I haven't been blogging much, but I've been writing a lot at work. Instead of something profound (as if my stuff is ever "profound"...), maybe I can just share a few things I run across. I'll also try to write more, but in the meantime...
I'm going to try to post a few interesting stories about bicycling each week or two. Few comments, but mostly links to the articles.
Madison PD expands bike-cop program. New bikes, more cops on bikes. The program as been very popular with both the officers and the public.
The Atlantic Cities examines how bicyclists can sometimes be the bad guys. Although some pedestrians are quick to complain about bicyclists being rude, generally pedestrians and bicyclists are allies.
Walking and Biking Pay Off. The final reports are in, and an article for Federal Highways looks at the four Non-Motorized Pilot Transportation projects - one in Sheboygan.
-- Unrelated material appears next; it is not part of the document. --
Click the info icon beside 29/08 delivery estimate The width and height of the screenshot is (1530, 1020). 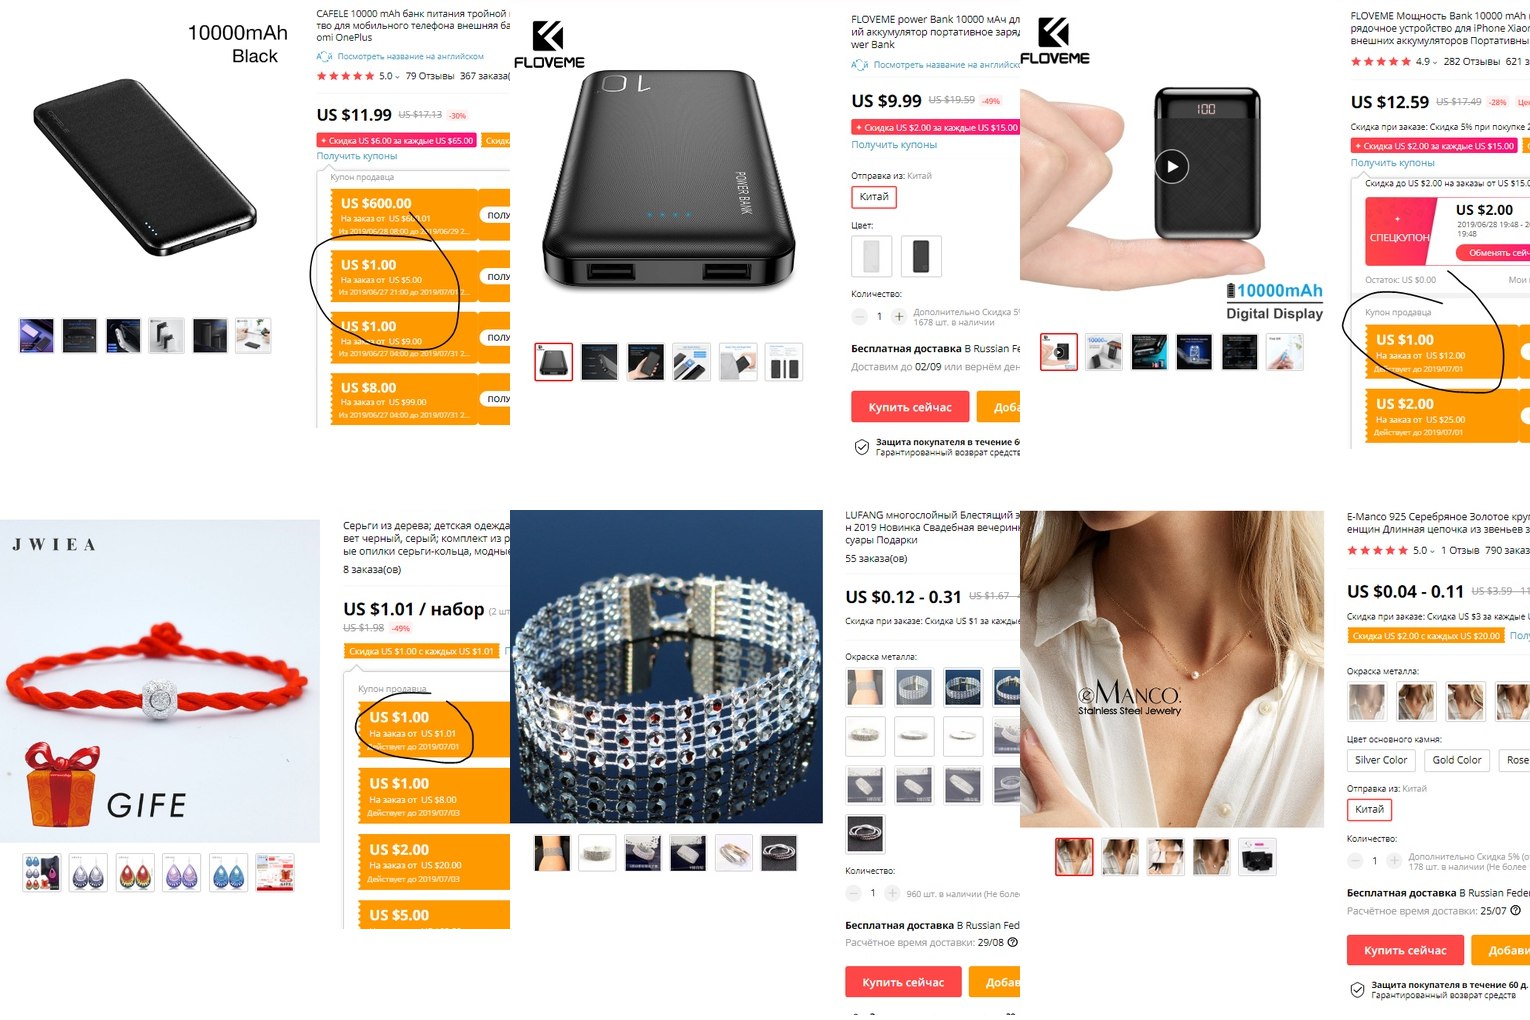point(1013,943)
Have you ever been accused of hating cars? Or heard people say the city is waging a war on cars? NPR examines this claim. And unless you think that this is a new argument, they look at the history of the American relationship with the car, one that has not always been loving.
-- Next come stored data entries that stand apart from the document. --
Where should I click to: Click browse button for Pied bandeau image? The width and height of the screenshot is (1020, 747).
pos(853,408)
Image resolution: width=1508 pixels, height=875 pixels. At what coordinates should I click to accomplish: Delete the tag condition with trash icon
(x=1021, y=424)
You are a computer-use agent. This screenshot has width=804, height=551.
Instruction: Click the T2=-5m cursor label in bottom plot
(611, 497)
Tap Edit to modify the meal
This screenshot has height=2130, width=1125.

Bike sharing helps transit systems bridge the "last mile." A good article in Mass Transit magazine explains that bike sharing can enhance a transit system by allowing customers to get from the bus or rail stop to their final destination quickly and easily. Chicago received money to get a bike sharing program off the ground from TIGER III funding by pointing out that the program will complement and improve access to the transit system. But as the Mass Transit article points out, the Federal Transit Administration won't fund the infrastructure for bike sharing, although the Federal Highway Administration will. And both the physical and political environment in a city must be friendly for bike sharing to work.
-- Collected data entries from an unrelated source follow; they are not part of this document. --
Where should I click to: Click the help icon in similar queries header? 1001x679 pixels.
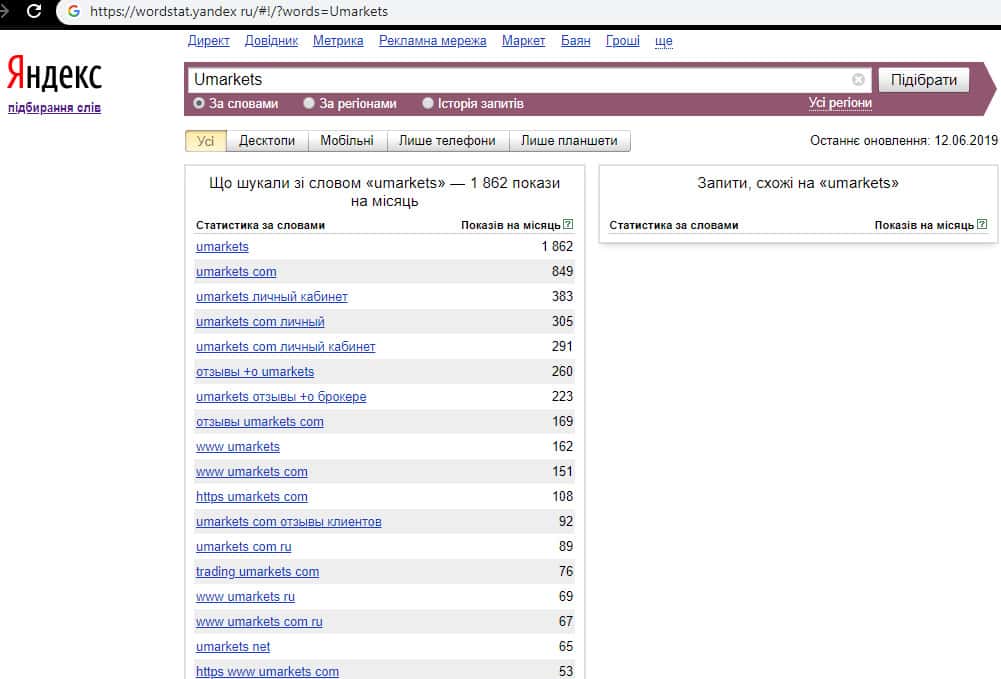coord(982,225)
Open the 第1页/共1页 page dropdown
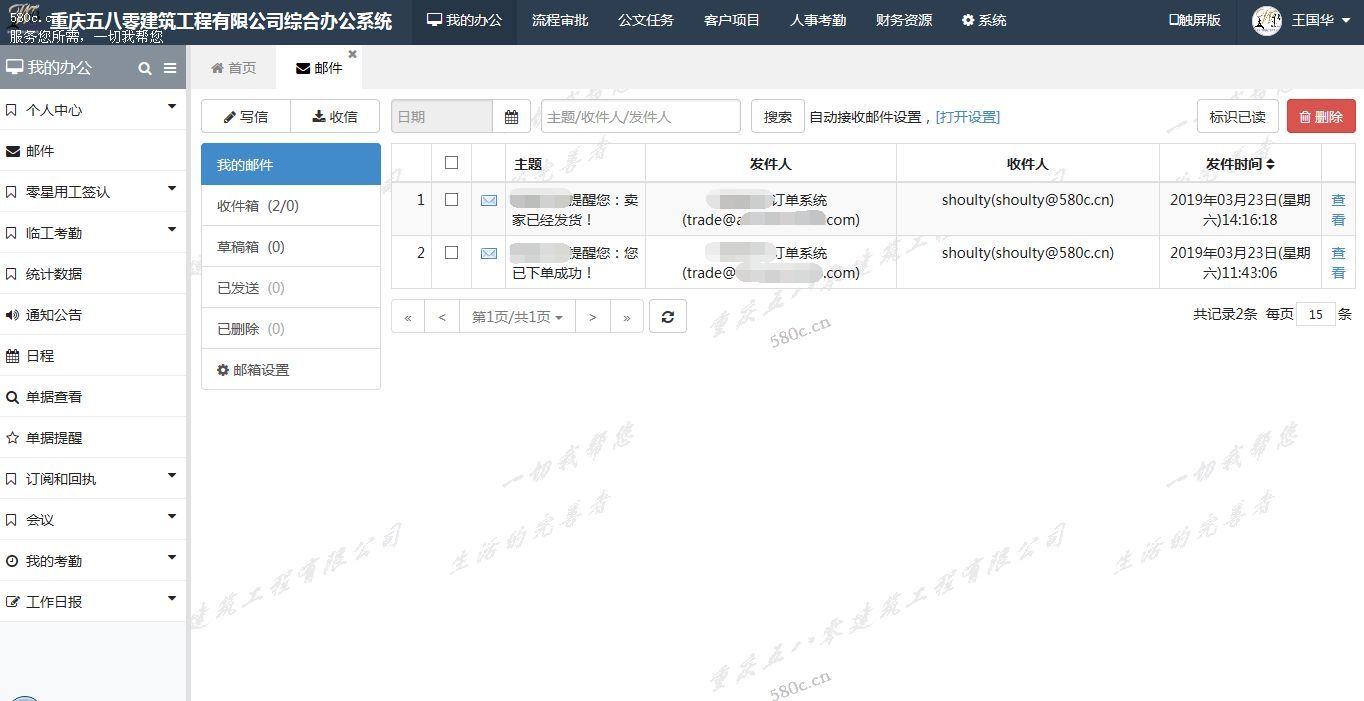This screenshot has height=701, width=1364. point(517,317)
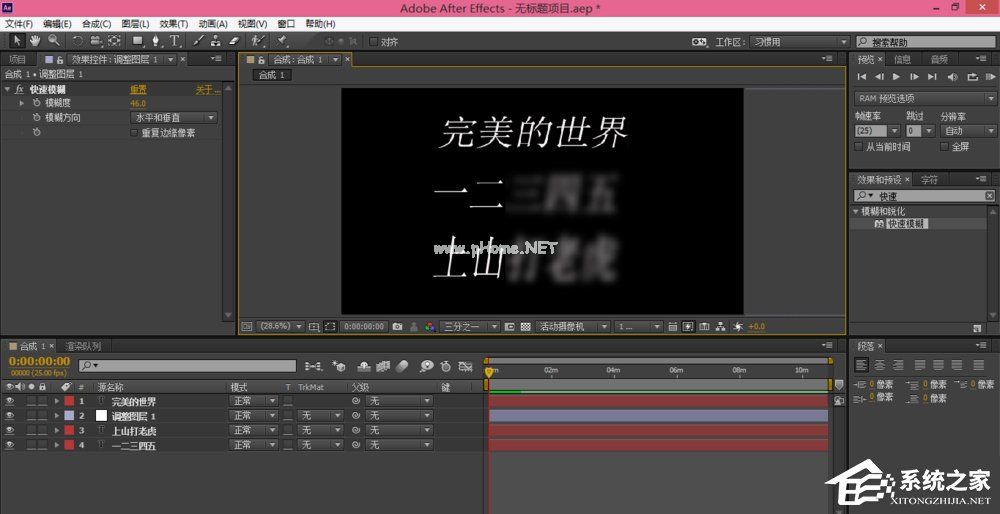Select the Zoom magnifier tool
The width and height of the screenshot is (1000, 514).
(x=53, y=41)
New York's huge bike share program is still on hold, and people are wondering what is holding it up. Even elected officials say the silence about the delay is disconcerting.
From Boston comes this blog post about why we should pay people to bike to work. What the post really argues is that "parking cash-out" should be more common.
A study from Florida shows that using "sharrows" on roads without bike lanes, but which have on-street parking, decreases the percentage of bicyclists riding in the "door zone," that is the area where they could be hit by a car door if someone opens it into traffic. Unfortunately, the percentage decrease only went from 71 percent to 55 percent, meaning that more than half the bicyclists still are at risk. Maybe they need more bicycle education. Florida isn't known as the safest place to ride or walk, and bicyclists are probably not all that confident that they won't get hit anyway.
Madison installed a HAWK signal - otherwise known as a pedestrian beacon at Blair St on the E. Mifflin bike boulevard. This signal is supposed to help bicyclists and pedestrians cross Blair while not encouraging additional motor vehicle traffic on Mifflin. Some recent research shows that these types of signals are effective in reducing pedestrian crashes.